Dan Jensen helped establish Westmont’s engineering program and joined the faculty full time in 2021 to direct it and chair the department. In just three years, he has developed the curriculum, guided construction of an engineering facility, grown the number of engineering students, hired professors, recruited an impressive advisory board, and been installed in the James R. and Eleanor S. Allder Chair of Science and Technology. He has also applied for accreditation from the Accreditation Board for Engineering and Technology.
“We’re celebrating the provision and goodness of God in building the program and making it work,” Jensen says. “We’re excited about what God is choosing to do through us.”
Eleanor Shepley Allder and her late husband, James, donated $2 million to the college to establish the endowed chair in science and technology. They support Westmont’s commitment to excellence in technical training and the integration of engineering design and innovation built on a solid Christian liberal arts foundation. Their three daughters graduated from Westmont as did two of their sons-in-law and three of their grandchildren.
“We want to encourage intellectual rigor in the sciences coupled with solid Christian beliefs and support a lead faculty member in equipping young Christian scholars who want to pursue careers in science and technology,” Eleanor Allder says.
James Russell Allder Jr. served as a Navy electronics and radar technician and majored in physics at Caltech before earning a doctorate in engineering at UCLA. He worked as an engineer for the Aerospace Corporation, a nonprofit consultant to the U.S. Air Force.
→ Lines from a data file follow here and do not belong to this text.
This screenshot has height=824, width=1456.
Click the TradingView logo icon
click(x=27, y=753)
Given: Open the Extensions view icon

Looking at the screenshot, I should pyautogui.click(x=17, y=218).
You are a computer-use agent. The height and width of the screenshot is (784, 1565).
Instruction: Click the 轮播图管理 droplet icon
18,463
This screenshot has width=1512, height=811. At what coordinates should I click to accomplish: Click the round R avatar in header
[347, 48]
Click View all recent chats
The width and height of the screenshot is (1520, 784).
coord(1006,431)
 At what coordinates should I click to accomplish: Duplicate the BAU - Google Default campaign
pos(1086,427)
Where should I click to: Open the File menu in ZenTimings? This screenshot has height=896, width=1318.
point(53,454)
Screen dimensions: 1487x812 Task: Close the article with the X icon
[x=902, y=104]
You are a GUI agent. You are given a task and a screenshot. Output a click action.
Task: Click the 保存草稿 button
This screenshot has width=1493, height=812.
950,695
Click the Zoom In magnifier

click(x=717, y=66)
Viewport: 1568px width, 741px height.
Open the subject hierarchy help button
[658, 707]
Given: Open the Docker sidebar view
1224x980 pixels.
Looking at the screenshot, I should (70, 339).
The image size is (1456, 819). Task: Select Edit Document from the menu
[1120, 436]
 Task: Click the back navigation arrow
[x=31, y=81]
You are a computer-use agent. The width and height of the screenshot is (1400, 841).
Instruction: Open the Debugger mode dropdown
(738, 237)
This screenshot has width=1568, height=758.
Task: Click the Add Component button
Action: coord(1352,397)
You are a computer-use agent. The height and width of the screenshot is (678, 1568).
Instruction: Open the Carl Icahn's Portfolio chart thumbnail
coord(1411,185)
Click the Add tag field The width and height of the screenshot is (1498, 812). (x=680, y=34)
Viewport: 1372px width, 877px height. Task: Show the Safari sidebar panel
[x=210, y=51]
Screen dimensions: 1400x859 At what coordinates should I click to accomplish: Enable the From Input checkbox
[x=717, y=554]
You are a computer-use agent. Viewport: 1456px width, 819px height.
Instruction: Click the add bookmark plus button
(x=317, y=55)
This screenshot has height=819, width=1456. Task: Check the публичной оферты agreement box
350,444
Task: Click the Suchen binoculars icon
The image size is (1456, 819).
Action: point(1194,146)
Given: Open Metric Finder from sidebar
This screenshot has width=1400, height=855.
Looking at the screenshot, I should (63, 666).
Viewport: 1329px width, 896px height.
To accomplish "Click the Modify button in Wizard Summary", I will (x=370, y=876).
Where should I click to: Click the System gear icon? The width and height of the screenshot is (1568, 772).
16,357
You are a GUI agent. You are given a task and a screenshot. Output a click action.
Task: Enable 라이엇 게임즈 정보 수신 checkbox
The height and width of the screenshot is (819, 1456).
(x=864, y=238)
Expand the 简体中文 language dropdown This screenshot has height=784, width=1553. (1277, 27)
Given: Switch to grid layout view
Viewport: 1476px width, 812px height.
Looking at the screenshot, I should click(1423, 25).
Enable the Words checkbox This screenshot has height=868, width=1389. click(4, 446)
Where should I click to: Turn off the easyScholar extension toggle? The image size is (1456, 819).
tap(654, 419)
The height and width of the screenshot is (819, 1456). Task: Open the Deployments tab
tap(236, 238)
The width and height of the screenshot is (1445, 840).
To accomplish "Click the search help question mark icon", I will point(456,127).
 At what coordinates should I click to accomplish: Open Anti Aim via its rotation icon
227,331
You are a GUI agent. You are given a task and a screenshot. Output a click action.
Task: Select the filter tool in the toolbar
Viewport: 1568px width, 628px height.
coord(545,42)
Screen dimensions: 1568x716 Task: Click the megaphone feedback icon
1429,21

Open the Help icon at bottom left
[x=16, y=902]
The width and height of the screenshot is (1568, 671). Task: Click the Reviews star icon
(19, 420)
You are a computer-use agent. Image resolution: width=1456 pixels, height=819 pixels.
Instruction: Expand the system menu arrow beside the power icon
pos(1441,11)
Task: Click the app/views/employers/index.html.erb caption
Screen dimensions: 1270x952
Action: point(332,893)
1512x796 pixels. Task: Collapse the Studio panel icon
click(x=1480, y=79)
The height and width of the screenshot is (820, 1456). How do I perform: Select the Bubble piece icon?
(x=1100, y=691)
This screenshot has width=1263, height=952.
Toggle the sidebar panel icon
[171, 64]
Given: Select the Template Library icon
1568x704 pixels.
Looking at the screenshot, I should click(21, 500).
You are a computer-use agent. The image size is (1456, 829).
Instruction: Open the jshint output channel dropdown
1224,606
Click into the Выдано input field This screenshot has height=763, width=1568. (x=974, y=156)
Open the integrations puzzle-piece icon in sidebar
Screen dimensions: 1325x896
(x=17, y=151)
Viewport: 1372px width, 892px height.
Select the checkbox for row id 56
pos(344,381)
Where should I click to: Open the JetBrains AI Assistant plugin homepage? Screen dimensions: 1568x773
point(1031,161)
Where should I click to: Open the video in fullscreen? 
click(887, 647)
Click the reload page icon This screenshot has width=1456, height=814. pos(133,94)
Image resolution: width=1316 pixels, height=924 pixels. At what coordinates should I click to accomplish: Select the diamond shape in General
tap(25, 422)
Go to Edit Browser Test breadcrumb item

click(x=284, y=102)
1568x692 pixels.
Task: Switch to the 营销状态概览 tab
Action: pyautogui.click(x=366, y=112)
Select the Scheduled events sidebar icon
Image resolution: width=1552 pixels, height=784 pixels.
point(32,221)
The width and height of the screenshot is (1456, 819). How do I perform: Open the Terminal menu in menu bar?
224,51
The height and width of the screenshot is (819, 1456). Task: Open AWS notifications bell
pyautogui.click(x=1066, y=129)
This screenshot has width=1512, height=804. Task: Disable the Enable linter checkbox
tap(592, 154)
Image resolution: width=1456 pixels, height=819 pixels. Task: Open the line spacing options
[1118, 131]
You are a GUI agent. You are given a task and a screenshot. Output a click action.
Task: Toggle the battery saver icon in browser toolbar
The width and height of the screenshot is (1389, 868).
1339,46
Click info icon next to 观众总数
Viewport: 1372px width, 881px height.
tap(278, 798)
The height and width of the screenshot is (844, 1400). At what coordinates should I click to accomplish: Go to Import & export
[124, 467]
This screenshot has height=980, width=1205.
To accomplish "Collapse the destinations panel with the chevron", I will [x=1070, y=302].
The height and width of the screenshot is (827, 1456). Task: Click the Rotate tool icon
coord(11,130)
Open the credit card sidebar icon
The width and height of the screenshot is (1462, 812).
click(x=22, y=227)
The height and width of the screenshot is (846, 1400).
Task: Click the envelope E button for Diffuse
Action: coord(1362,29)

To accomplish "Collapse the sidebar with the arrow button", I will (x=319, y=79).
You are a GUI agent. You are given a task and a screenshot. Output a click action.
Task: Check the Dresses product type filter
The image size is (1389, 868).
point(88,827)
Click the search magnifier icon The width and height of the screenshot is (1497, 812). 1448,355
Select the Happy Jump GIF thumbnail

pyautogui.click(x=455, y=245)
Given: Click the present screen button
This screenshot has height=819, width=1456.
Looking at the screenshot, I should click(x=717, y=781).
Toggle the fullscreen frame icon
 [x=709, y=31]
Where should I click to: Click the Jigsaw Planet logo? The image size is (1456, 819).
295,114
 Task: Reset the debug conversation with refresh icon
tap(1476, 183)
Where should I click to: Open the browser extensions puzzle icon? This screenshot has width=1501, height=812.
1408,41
Eleanor Allder taught elementary school, focusing on students with special needs, and later earned a master’s degree from CSU Dominguez. She mentored special education teachers in the Los Angeles Unified School District and helped establish an English as a second language program at Rolling Hills Covenant Church.
Eleanor Allder attended Jensen’s installation in the science and technology chair on November 8 with members of her family. Jensen’s brother, Jason, vice president for spiritual formation at InterVarsity, delivered the charge. Fellow professor Robert Haring-Kaye (physics) and Michael Hendricks, director of Life Model Consulting, inventor and former software developer, joined Jensen in a panel discussion, Considering Technology, Science and Spirituality from Different Perspectives Including Engineering Design, Neurological Science and Cosmology. Jensen also presented a brief overview of how his research relates to spirituality and engineering.
Westmont’s engineering program stands on three pillars: a strong technical background with small classes and hands-on active learning; a Christian liberal arts approach; and the integration of engineering design and innovation. In addition to Jensen, the excellent faculty includes Adam Goodworth, a biomechanical engineer who previously taught in the kinesiology department, mechanical engineer Doug Fontes and Will Allison, a mechanical design engineer.
Jensen works closely with the Engineering Advisory Board, which features leaders in a variety of engineering fields in industry and higher education. Board members provide money for programs, speak in class regularly, mentor students, sponsor a design team and hire Westmont graduates. In particular, they share their experiences as Christian engineers.
Jensen earned a bachelor’s degree in mechanical engineering, a master’s in applied mechanical engineering and a doctorate in aerospace engineering at the University of Colorado. He spent 21 years on the faculty at the Air Force Academy and also taught at the University of the Pacific and Lawrence Berkeley National Laboratories. He has published more than 150 peer-reviewed articles in design methods, innovation and related areas.
“The professors at Westmont are walking out a critical calling every single day, equipping the next generation,” Eleanor Allder says. “I’m humbled and grateful to be part of God’s plan for the college and build an enduring legacy in this way.”